Tom Curley, President of the Rolls-Royce Energy Business, said: ‘The White Rose order is very significant business. It represents not only the fourth FPSO worldwide with Rolls-Royce equipment, but it is also the first in North American offshore waters.’

The RB211s have been ordered by Aker Maritime Kiewit Contractors on behalf of Husky Energy. Included in the order are three En-Tronic FT-110 unit control panels. All three gensets will be packaged at the Mount Vernon, Ohio, facilities of Rolls-Royce and are scheduled for delivery in the third quarter of 2003.

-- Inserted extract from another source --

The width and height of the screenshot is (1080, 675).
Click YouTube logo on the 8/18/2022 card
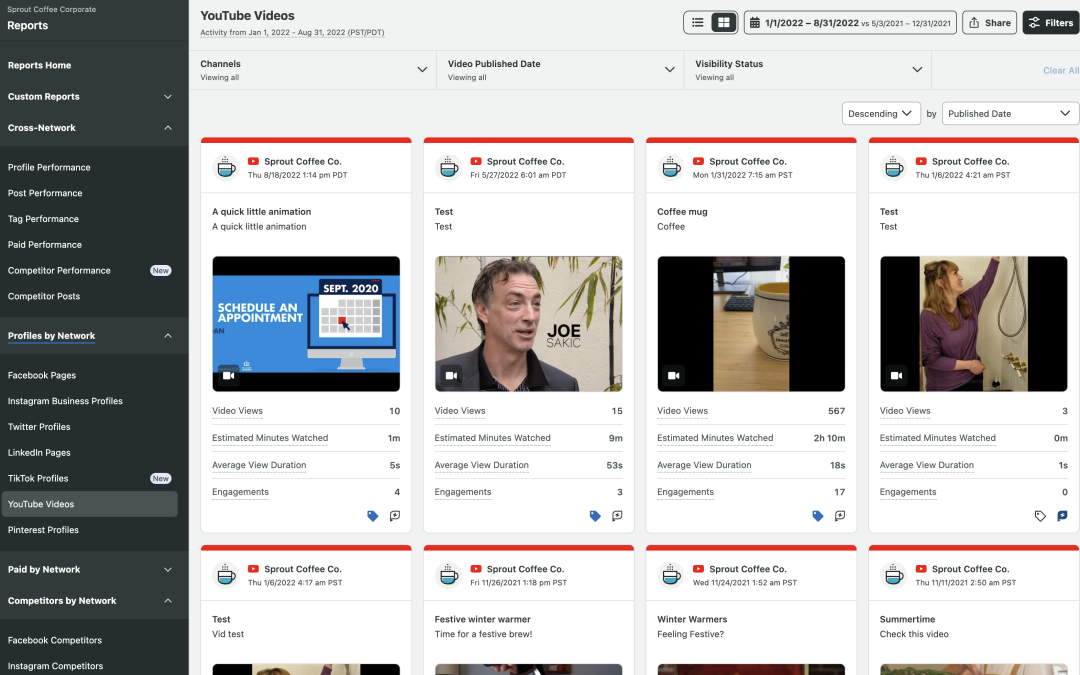point(253,161)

The RB211 gas generators will be engineered, assembled, tested and overhauled in Montreal, Quebec, and the baseplates will be fabricated in Halifax, Nova Scotia. The inlet filters, ducting and acoustic enclosures are being manufactured in Cambridge, Ontario. Throughout the life of the project, Rolls-Royce will support the equipment from its service facility in St. John’s, Newfoundland.

The White Rose oilfield is situated 350 km east of St John’s on the edge of the Jeanne d’Arc Basin, and is said to have reserves of 200-250m barrels of oil. It is scheduled to go on stream by the end of 2005.

Interest in FPSO vessels is said to be growing worldwide. Their advantages include the relative speed with which they can be commissioned — typically within two years, about half the time needed to construct, equip and position a production platform — with associated cost benefits. The proven, excellent availability record of the RB211 gas turbine enhances its appeal for FPSO service.